The other option is introducing surface structure to break through the limitation of WCA. The superhydrophobic surfaces originate from lotus leaves and have a contact angle greater than 150° and a sliding angle lower than 10° [28]. The superhydrophobic surface has a micro-/nanoscale rough structure that can trap air firmly between the water droplets and substrate and minimize the water–solid contact area. Such a kind of water state is named the Cassie-Baxter state, and it enables the water repellency [28,29]. The trapped air cushion layer at the solid–liquid interface can also serve as a heat conduction barrier to the droplets, which can delay the ice formation [30,31]. Furthermore, thanks to the air cushion, the real contact area between the superhydrophobic surface and the ice will be very low, as the Cassie-Baxter state water freezes into ice. The presence of an air cushion can also serve as a microcrack initiator to promote the interfacial fracture between the ice and the surface [32]. Hence, the ice adhesion strength of Cassie-Baxter state ice can be dramatically decreased, as shown in Line ③ in Figure 1.

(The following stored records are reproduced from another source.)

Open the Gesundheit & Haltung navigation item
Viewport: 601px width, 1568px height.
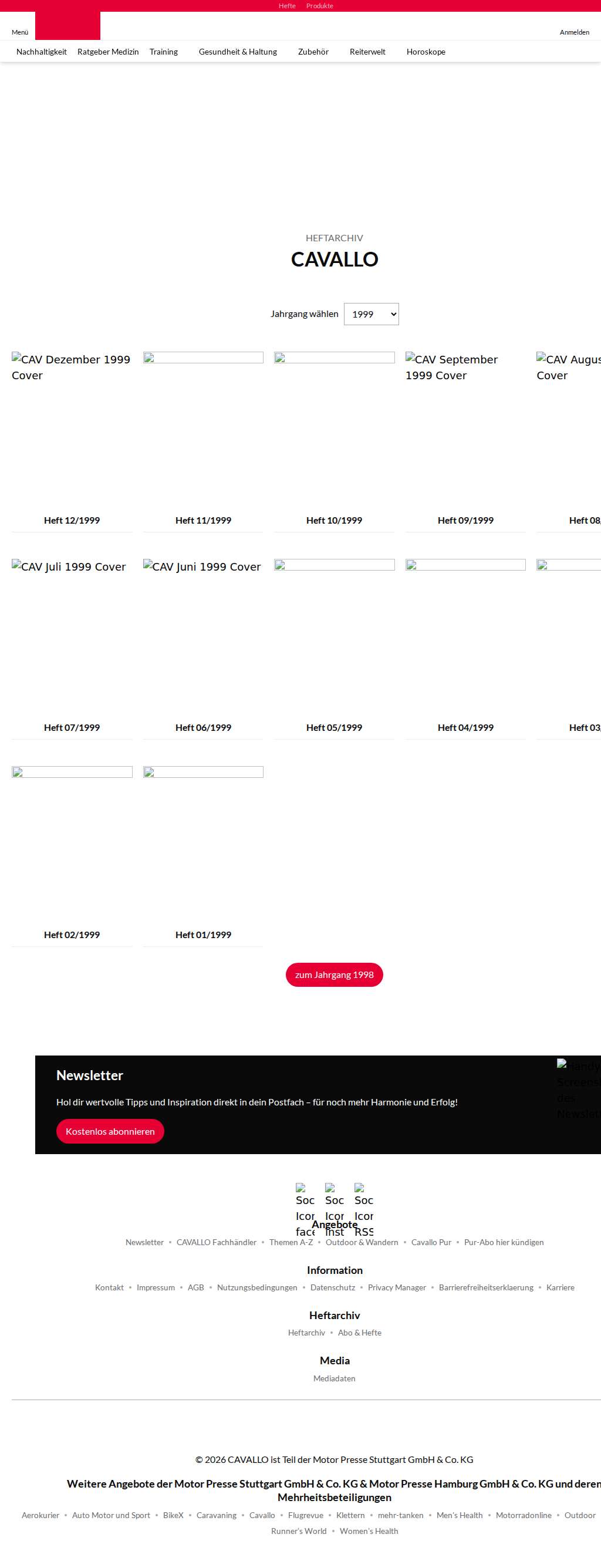point(238,52)
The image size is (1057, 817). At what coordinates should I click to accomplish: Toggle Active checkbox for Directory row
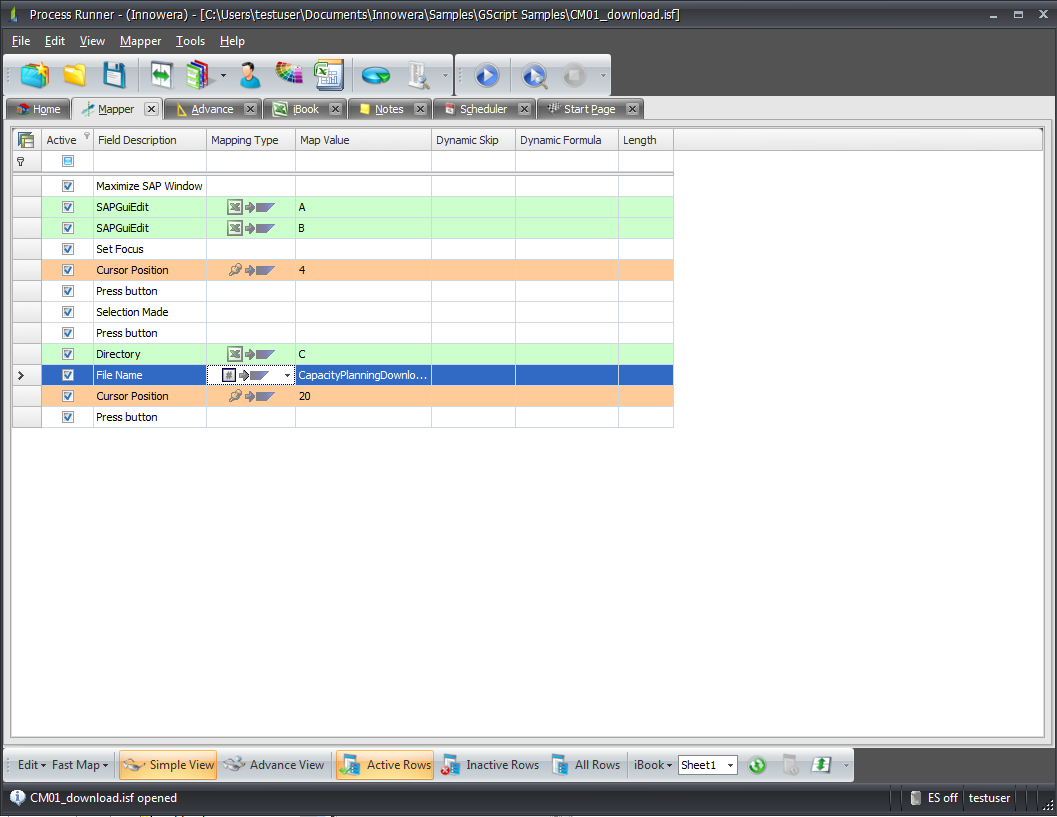pyautogui.click(x=68, y=354)
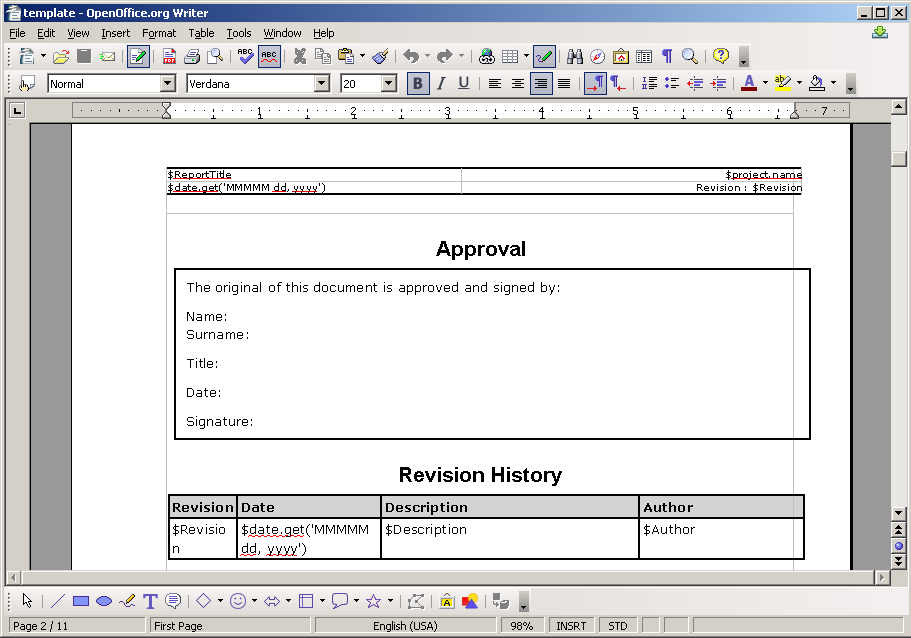Select the Text tool in drawing toolbar
The width and height of the screenshot is (911, 638).
pos(149,601)
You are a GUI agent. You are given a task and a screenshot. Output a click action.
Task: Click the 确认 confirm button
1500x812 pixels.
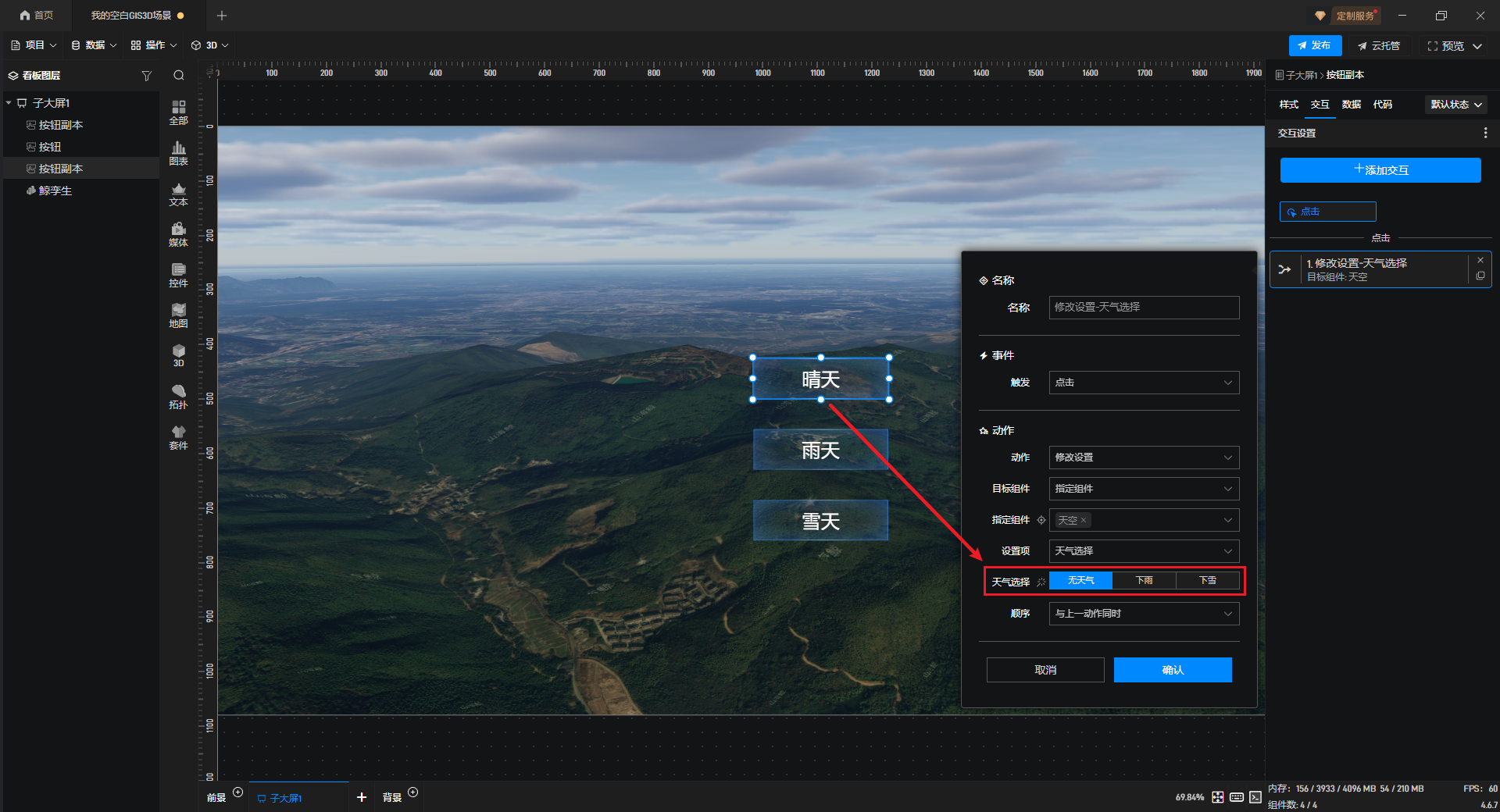pyautogui.click(x=1172, y=670)
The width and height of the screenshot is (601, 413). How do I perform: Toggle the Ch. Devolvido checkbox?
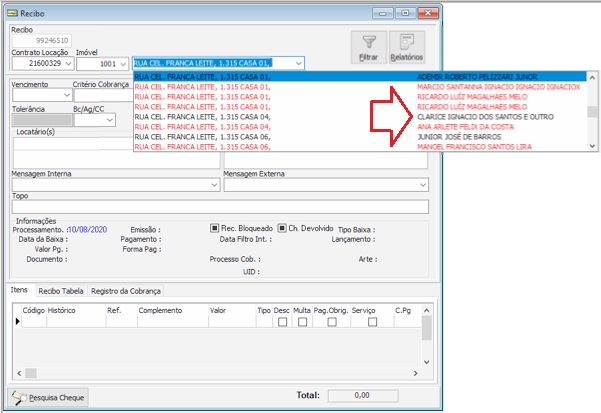click(x=282, y=227)
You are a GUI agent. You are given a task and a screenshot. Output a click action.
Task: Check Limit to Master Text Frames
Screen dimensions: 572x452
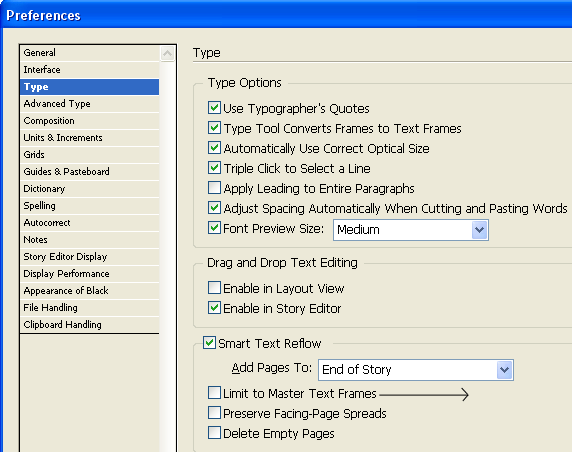(214, 393)
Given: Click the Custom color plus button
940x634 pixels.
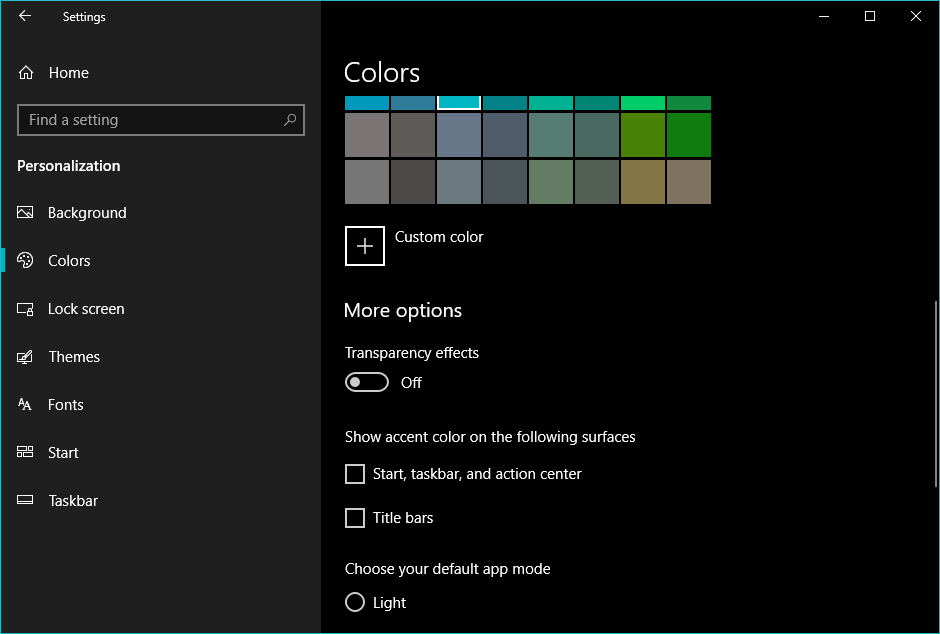Looking at the screenshot, I should (365, 246).
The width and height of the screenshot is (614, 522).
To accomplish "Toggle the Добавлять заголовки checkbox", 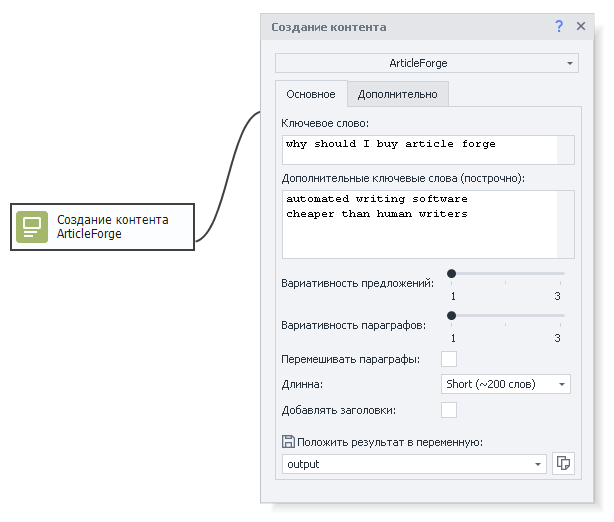I will point(449,410).
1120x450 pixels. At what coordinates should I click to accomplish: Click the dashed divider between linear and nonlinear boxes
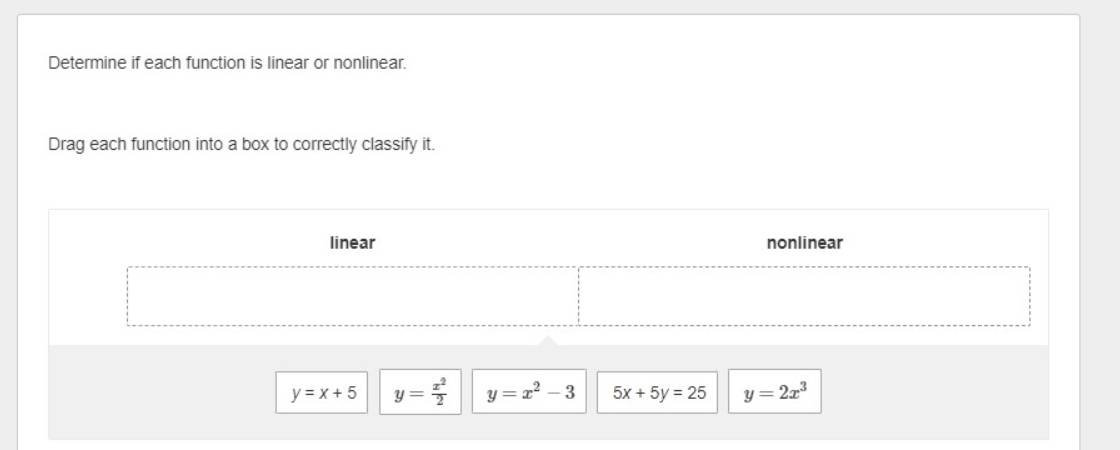tap(579, 296)
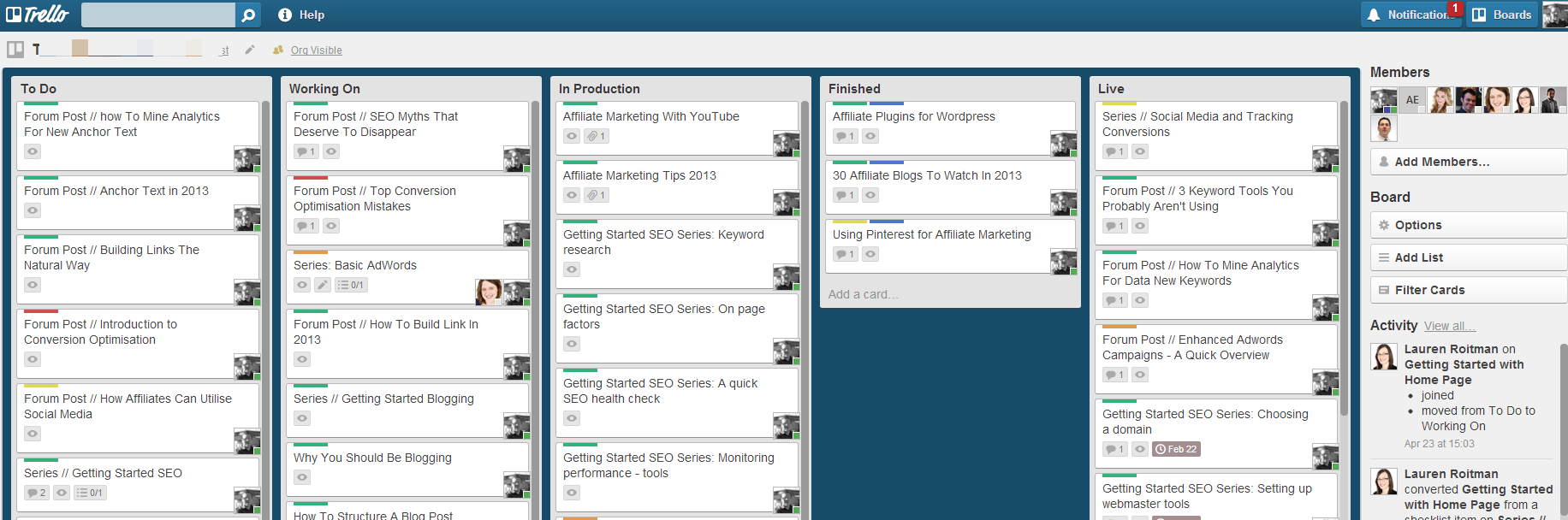The image size is (1568, 520).
Task: Open the Boards dropdown menu
Action: (x=1503, y=15)
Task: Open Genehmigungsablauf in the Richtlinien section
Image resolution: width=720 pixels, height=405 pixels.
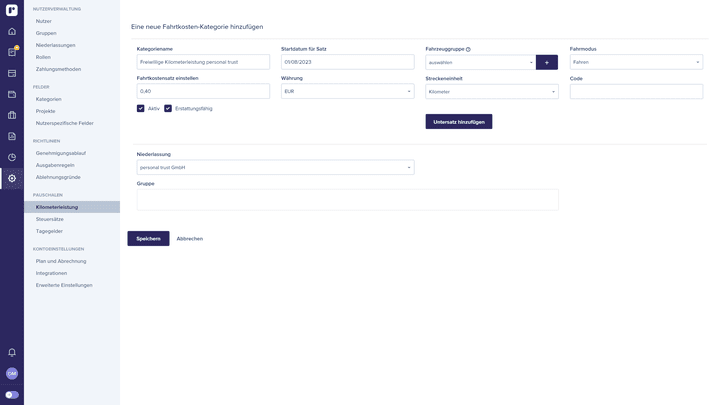Action: [61, 153]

Owing to the above properties, many scholars have studied anti-icing performance [33,34]. Pan et al. designed a new three-scale micro-/nanostructured superhydrophobic surface by combining ultrafine laser ablation and chemical oxidation [35], which demonstrated excellent anti-icing property. The surface is covered with densely grown nanograss and dispersed periodic microcone arrays. This surface exhibits excellent Cassie stability with a critical Laplacian pressure of up to 1450 Pa, which can prevent the penetration of water droplets into the microstructure and is essential for good anti-icing properties. The ice adhesion strength can be as low as 1.7 kPa. In addition, the ice adhesion strength can still remain below 10 kPa even after 10 cycles of the de-icing test, showing remarkable de-icing robustness. The dramatically decreased ice adhesion strength mainly results from the low real contact area and the presence of the microcrack initiator due to the surface structure [32]. However, microdroplets may form inside of the microstructure in high humidity environments, leading to the formation of Wenzel state water and the dysfunction of super hydrophobicity [36]. In addition, high speed supercooled microdroplets may also penetrate into the microstructure [37]. Once the microdroplets inside the structure form ice crystals, the surfaces will become more prone to freezing [38,39]. Furthermore, since the ice forms inside the structure (Wenzel state ice), mechanical interlocking will occur between the ice and superhydrophobic surfaces, thus sharply increasing the ice adhesion strength. The other issue is that the surface structure may be destroyed during de-icing or other mechanical loading, thus rendering the loss of super hydrophobicity and icephobicity. As shown in Figure 3b, Kulinich et al. have found that the ice-repellent properties become worse during icing/de-icing cycles [39]. Varanasi et al. also have reported that superhydrophobic surfaces can reduce ice adhesion to less than 100 kPa, but it expands to 200 kPa after icing/de-icing cycles [40].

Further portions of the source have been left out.